Une œuvre, deux chaises : changement de perspective
Je prends le temps de déposer ma valise dans l’avenant petit studio perché sur les hauteurs de la cité (boîte à clé, code wifi et taxe de séjour), avant de descendre à pied, à travers le parc (dont les poubelles débordantes témoignent de la fréquentation en cette fin de week-end), vers le Kurhaus Baden-Baden (vestiaire, ticket contre pièce, prendre carnet et stylo) et de découvrir la Bénazetsaal, somptueuse salle de bal surmontée d’une voûte en berceau et au portail de scène doré : les vingt-quatre musiciens de l’Ensemble Intercontemporain (fondé en 1976 à Paris par Pierre Boulez – et dirigé aujourd’hui par Pierre Bleuse, chef pétillant aux doigts frétillants) prennent place sur un carré central surélevé, dont chaque côté accueille plusieurs rangées de chaises destinées au public, alors que, placés sur au-delà de l’audience (et également surhaussés), deux pianistes entourent un cymbaliste et, en face, une harpiste sépare deux percussionnistes – six haut-parleurs complètent le dispositif, qui diffusent le son des solistes modulés par l’électronique de l’IRCAM (fondé à Paris en 1977 par Pierre Boulez).
Répons, œuvre majeure du compositeur de la décade 1980, connaît des versions successives (22 minutes à Donaueschingen en 1981, 35 minutes à Londres l’année suivante et 45 minutes à Turin en 1984) et plusieurs spin-offs (Dérive 1, Anthèmes I et II), qui exploitent certaines idées surgies durant la gestation de cette pièce de grande dimension. « Répons », un refrain chanté par le chœur en alternance avec le chant d’un soliste, est entendu ici comme l’antiphonie entre l’ensemble, les solistes et l’électronique : le son du premier, « unplugged », s’oppose à celui des solistes, retravaillé en temps réel ; les six humains s’opposent à l’informatique, qui outrepasse les possibilités des instruments ; l’orchestre, immobile, s’oppose au son électronique qui, spatialisé par les haut-parleurs, bouge dans l’espace de concert.
Le procédé qui consiste à répéter la pièce peut étonner : j’en ai eu à plusieurs reprises l’expérience (valorisante) à la Philharmonie Luxembourg, où l’on écoutait une première fois l’œuvre, candide et (quasi) vierge d’information, avant une seconde découverte qui succédait à un commentaire par le compositeur ou l’interprète.
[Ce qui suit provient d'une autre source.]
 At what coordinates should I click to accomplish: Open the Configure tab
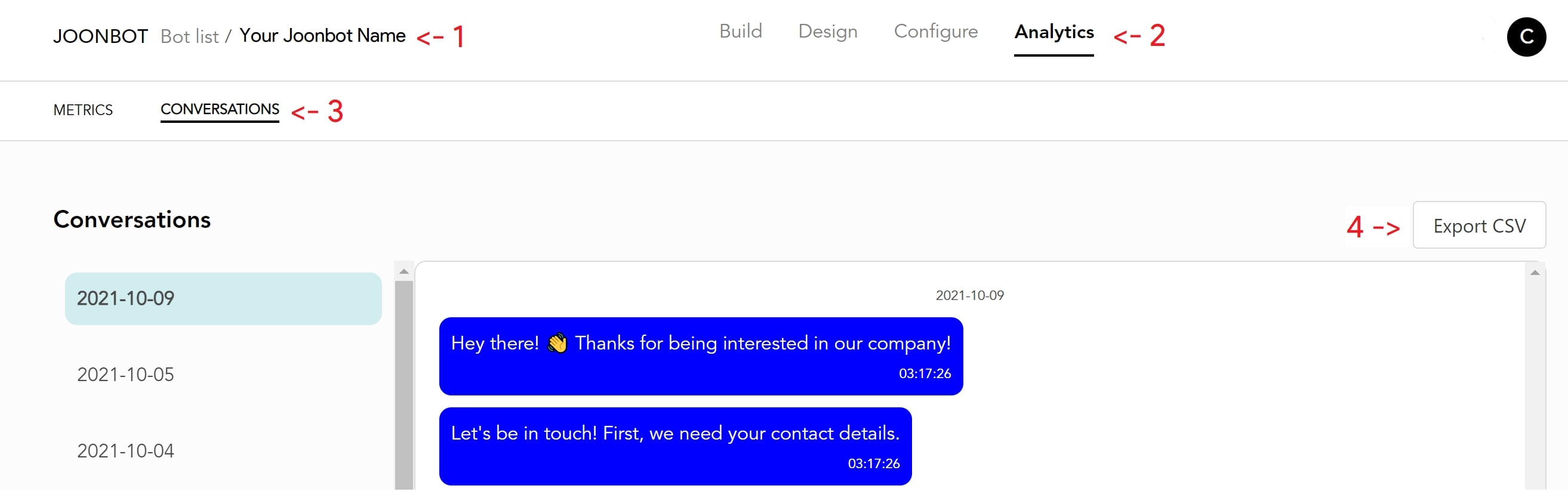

Ce soir, le « changement de perspective » se traduit par le déplacement de l’auditeur, lors de l’entracte et avant la deuxième exécution de la partition, pour rejoindre un siège, en symétrie de l’autre côté de la salle (de cet enclos acoustique – de solistes et de haut-parleurs – qui entoure le public) : une façon de percevoir l’impact de la spatialisation (un axe essentiel dans le rêve de Boulez de réinventer la modularité des salles de concert), de proposer un point de vue différent sur l’agencement scénique et les musiciens… et de doubler le plaisir de recevoir les sons fantasmagoriques d’une pièce-pivot de la musique mixte, alliance affriolante entre l’instrumentarium acoustique et les possibilités de l’électronique.